Our bankrupt, law has adopted the language which had been used in former statutes for a long time, in reference to cross-demands between the assignee of a bankrupt and a creditor of the estate, that “in all cases of mutual debts or mutual credits between the parties, the account between them shall be stated, and one debt set off against the other, and the balance only shall be allowed or paid.” After some diversify of opinion, the leading case of Rose v. Hart. 8 Taunt. 499, appears to have been accepted as settling the law of England, that where a creditor has goods or choses in action of the bankrupt put into his hands before bankruptcy by a valid contract, by the terms of which the deposit will result in a debt, as if they are deposited for sale or collection, the case of mutual credit has arisen within the meaning of the bankrupt act; but where there is a deposit for some other purpose, as in the leading case itself, where goods were left with a fuller to be dressed, he can claim nothing beyond such lien as the common law gives him.’ See Rose v. Hart, 2 Smith, Lead. Cas. 172, and the American notes which cite cases in this country quite as liberal in favor of an equitable set-off, even when the statute is silent.

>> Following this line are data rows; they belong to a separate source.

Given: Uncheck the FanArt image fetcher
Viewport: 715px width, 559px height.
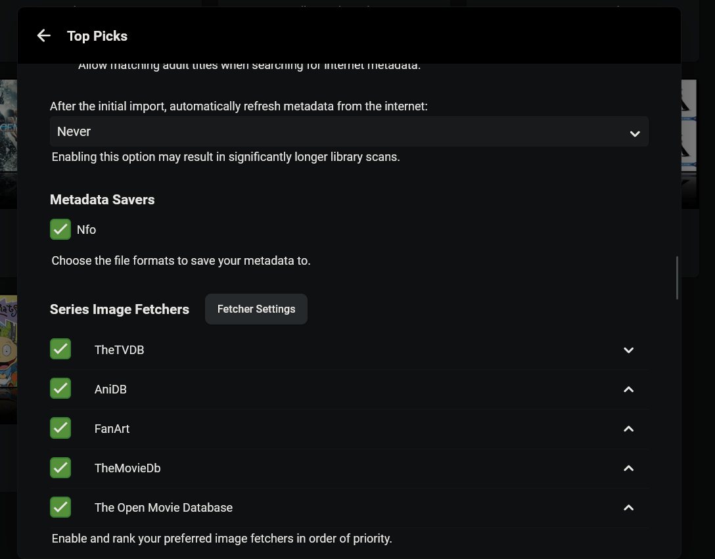Looking at the screenshot, I should tap(60, 428).
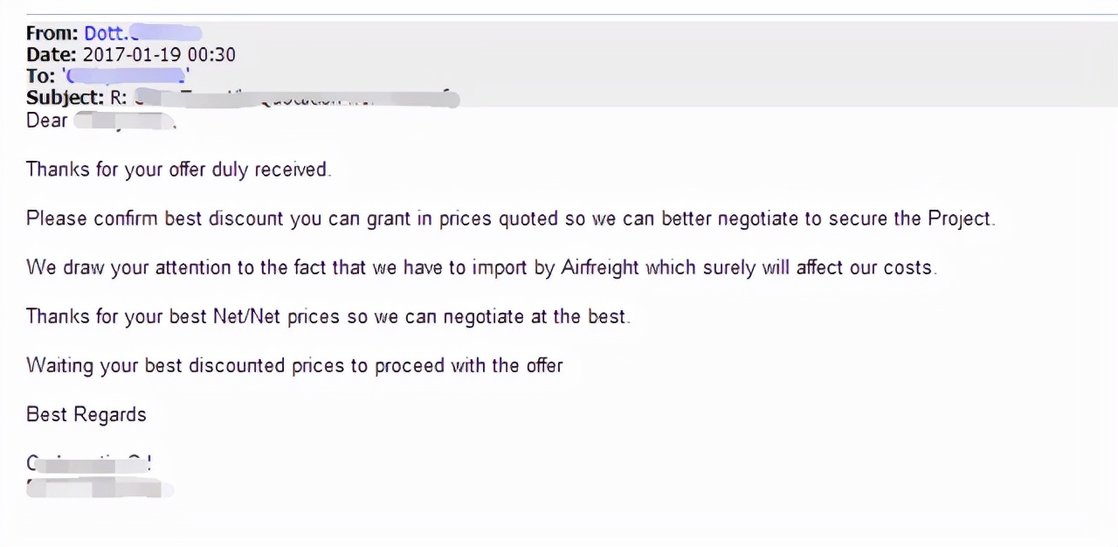Viewport: 1118px width, 547px height.
Task: Click the Subject field label
Action: tap(65, 97)
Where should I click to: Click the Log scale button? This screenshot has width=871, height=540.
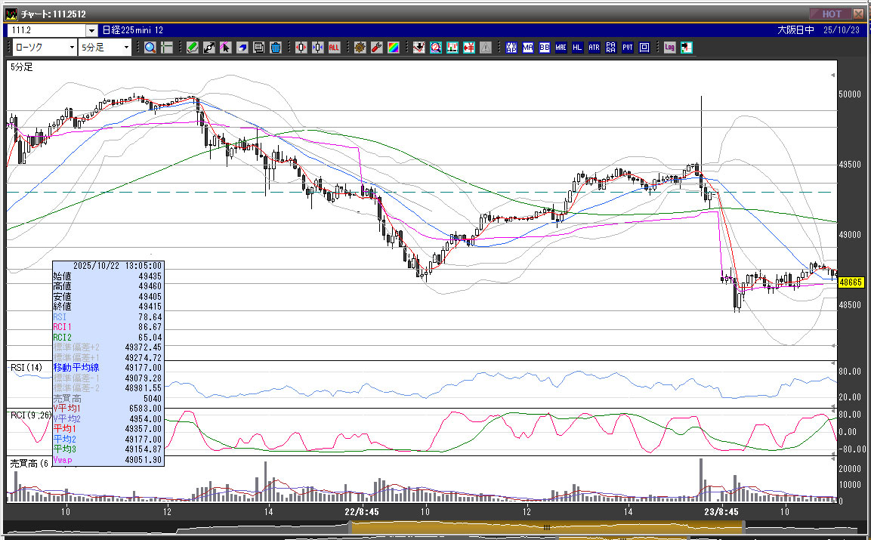[x=669, y=48]
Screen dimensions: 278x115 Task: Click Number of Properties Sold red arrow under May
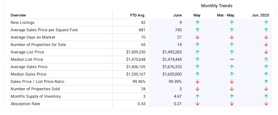coord(197,89)

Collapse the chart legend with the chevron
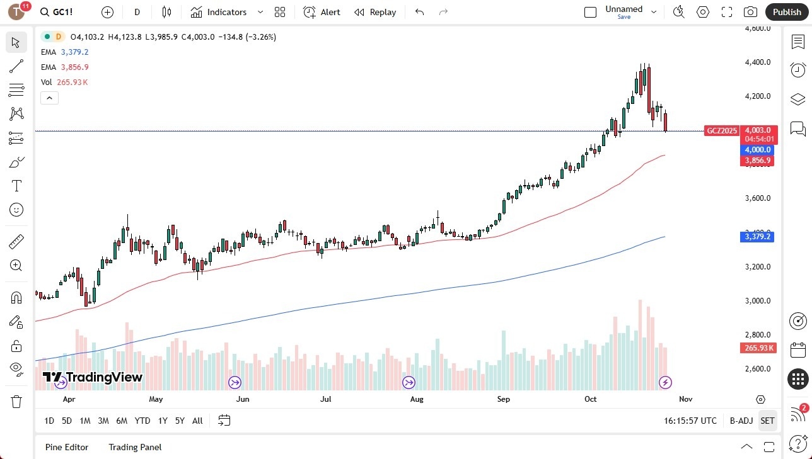(49, 98)
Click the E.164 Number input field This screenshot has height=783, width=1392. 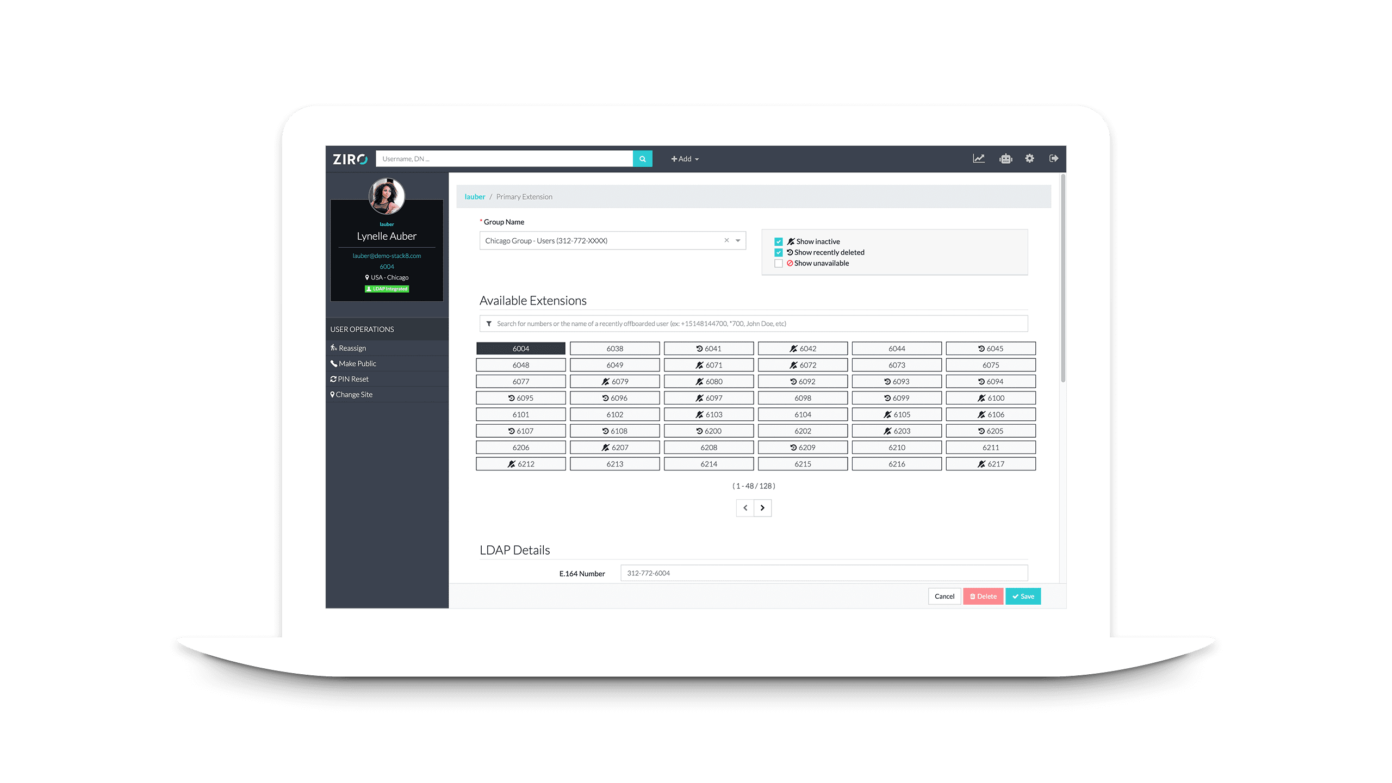coord(823,573)
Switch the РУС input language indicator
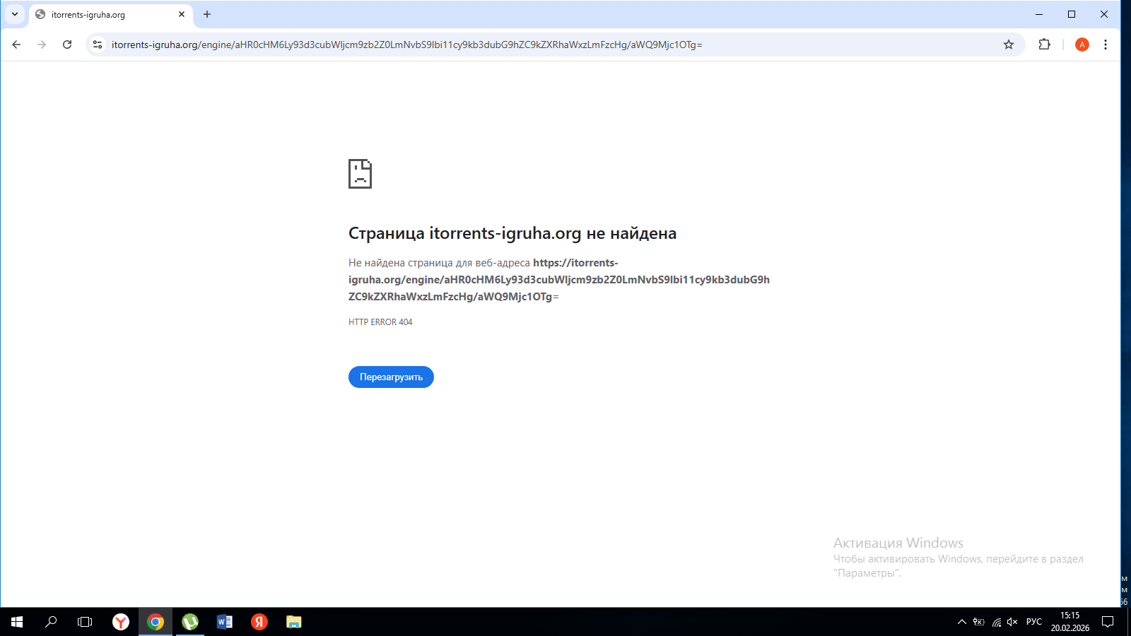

Under this rule the petitioners would have a right to set off the price of these goods against the demand of the assignee for the value of the goods, by virtue of the consignment of December, 18G9, independently of any question of the revival of their lien as vendors, or of the intermediate pledge by the brokers. But this inquiry I do not pursue beyond the mere statement of a rule which seems to be indisputable, because the facts establish a right to hold the goods by the very terms of the contract. Whether the petitioners had a lien or not. it is plain that both parties thought they had one, and that the last agreement between them was made on that basis, the petitioners undertaking for a valuable consideration, to “carry” the madder for six months, and at the end of that time to be at liberty to sell it for the best price they could obtain, and reimburse themselves. This was accepted as a concession on their part, and to save a sacrifice; and throughout the correspondence, the talk is of “margins,” and of “carrying” the goods for the benefit of Mr. Hol-brook, all of which imports a right in the merchants to insist on a sale, and a holding of the goods as security for the purchase-money. I find, therefore, that the evidence clearly shows a lien by contract, whatever may have been its supposed origin, and a lien on which the parties have so acted and dealt with each other that the bankrupt and his assignee cannot now deny it It was founded on the valuable consideration of a forbearance to sue.

Order that the petitioners have leave to apply the proceeds of sale of the madder towards the payment of their debt, and to ■prove for the deficiency.